There has been conflicting evidence on whether the outcomes of ischemic (ICM) and non ischemic (NICM) exit. While older studies suggested the ICMP have worse outcomes, recent data suggest that the outcomes may be the same. The aim of this analysis is to explore the differences between ICM and NICMP in a well-treated contemporary cohort with heart failure with reduced ejection fraction (HFrEF).
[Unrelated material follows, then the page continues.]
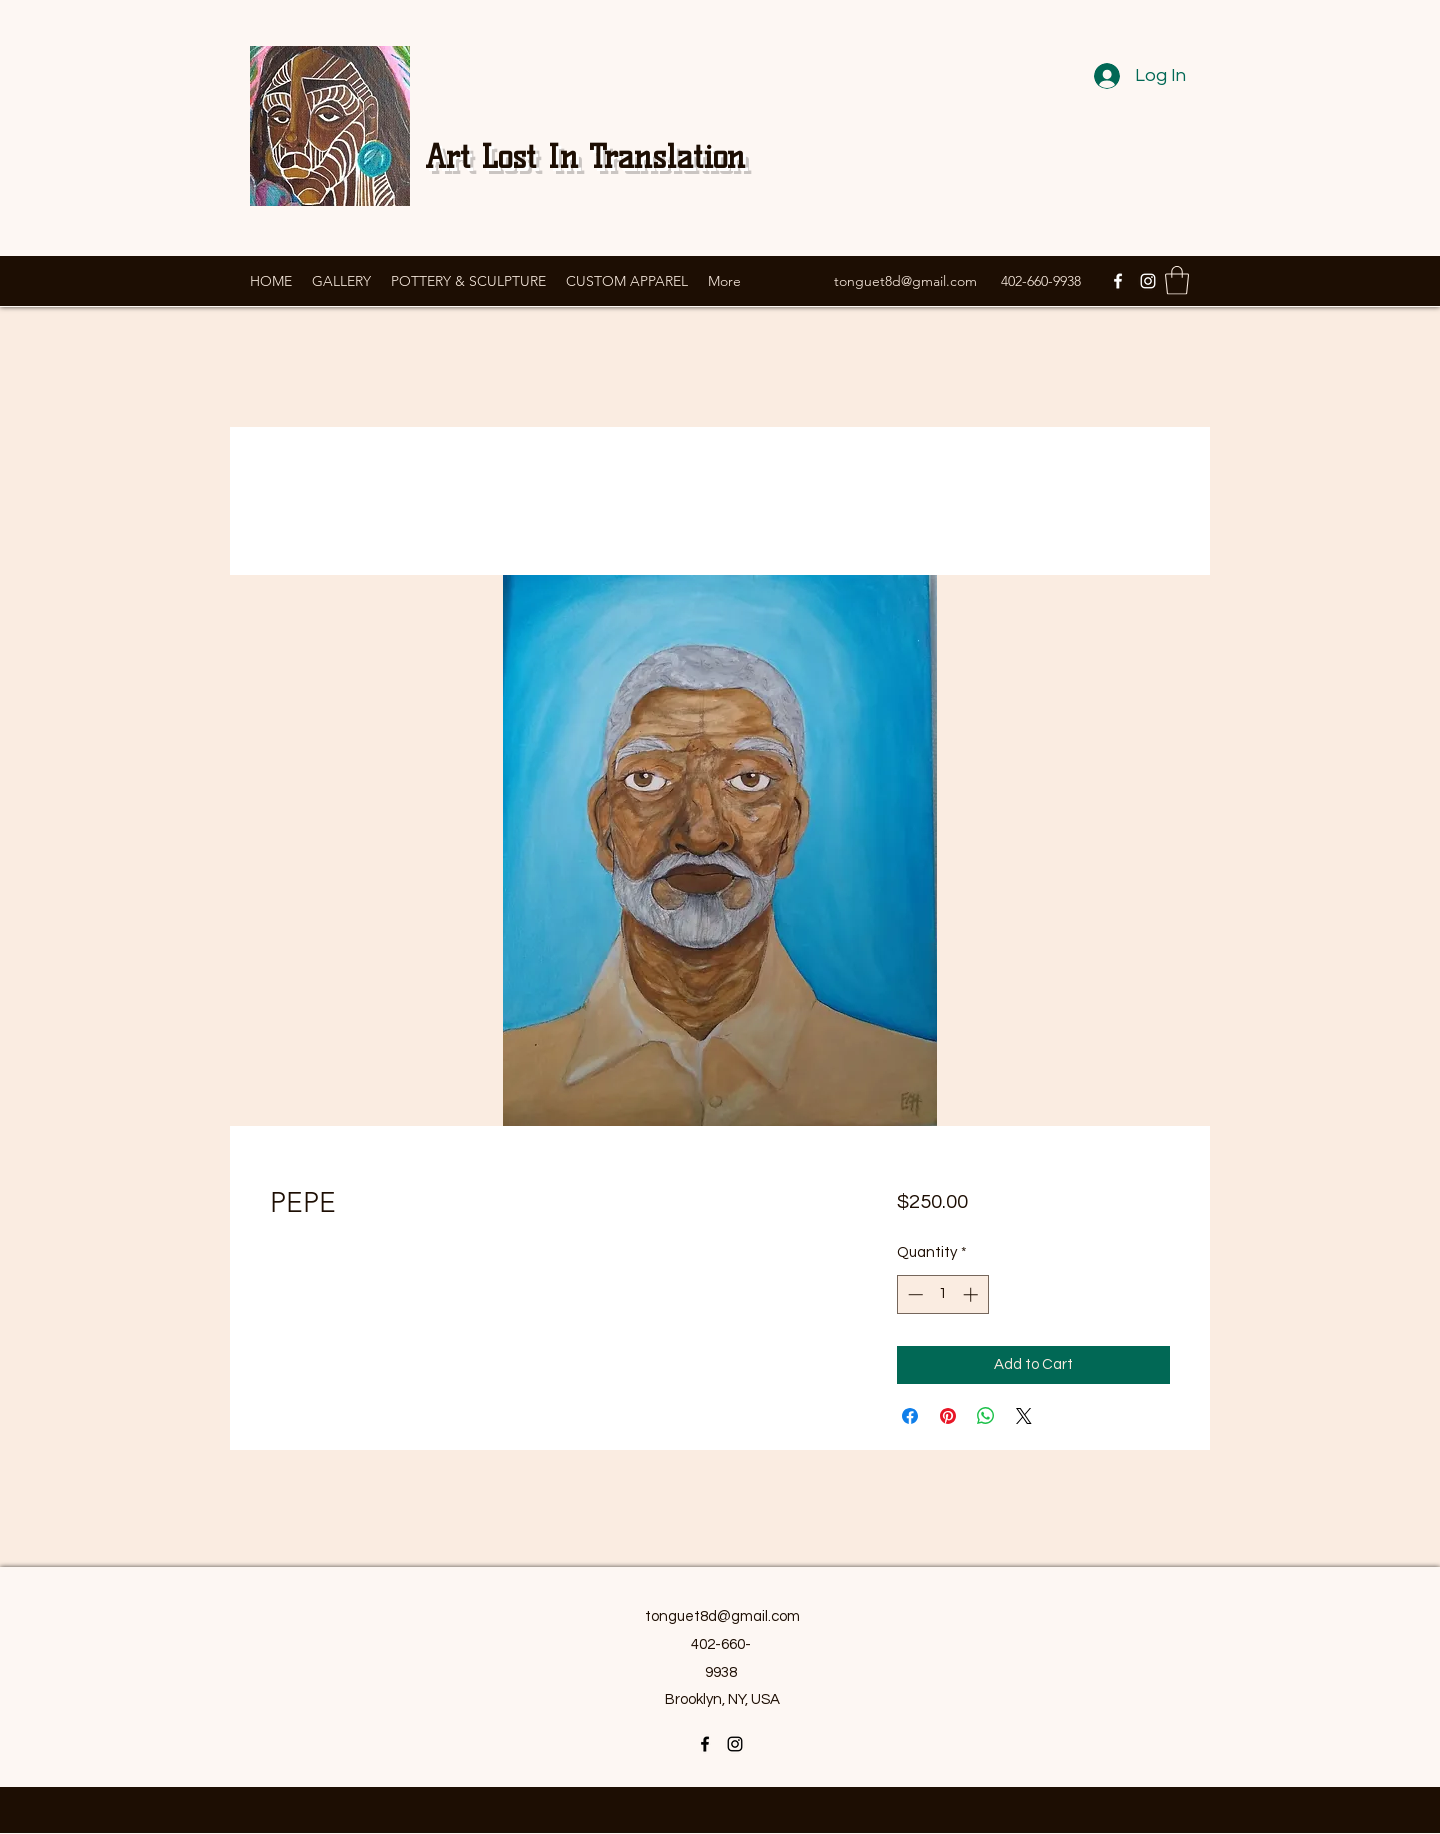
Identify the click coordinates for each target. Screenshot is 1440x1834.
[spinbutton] (942, 1294)
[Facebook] (1118, 281)
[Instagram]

A post hoc analysis of 2,805 (HFrEF) patients (Mean age 57.4, 70% females) were included. ICMP was defined HFrEF in the presence of obstructive coronary artery disease or myocardial infarction. Patients were followed up for a median duration of 4.4 years for all cause mortality.
A total of 1,675 patients had ICM while 1,130 patients had NICMP. Patients with ICMP were older, more often females, with higher prevalence of hypertension, diabetes, and dyslipidemia. NICMP patient had lower ejection fraction (33.6 ± 8.7 vs. 31.5 ± 11.1, p= <0.0001). Patients with NICMP were more often treated with beta blocker and aldactone, with no differences in ACEI/ARB. After a median follow-up duration of 4.4 years, 436 patients died (147(14.7%) in the NICMP and 289 (18.86%)in the ICMP). After adjusting for confounders, including differences in medical therapy, ICMP was associated with increased risk of all-cause mortality (Hazarad ratio 1.62, 95% CI 1.32-2.04)
In the current era, ischemic cardiomyopathy continues to be associated with worse outcomes. This may be partially attributed to differences in medical therapies’.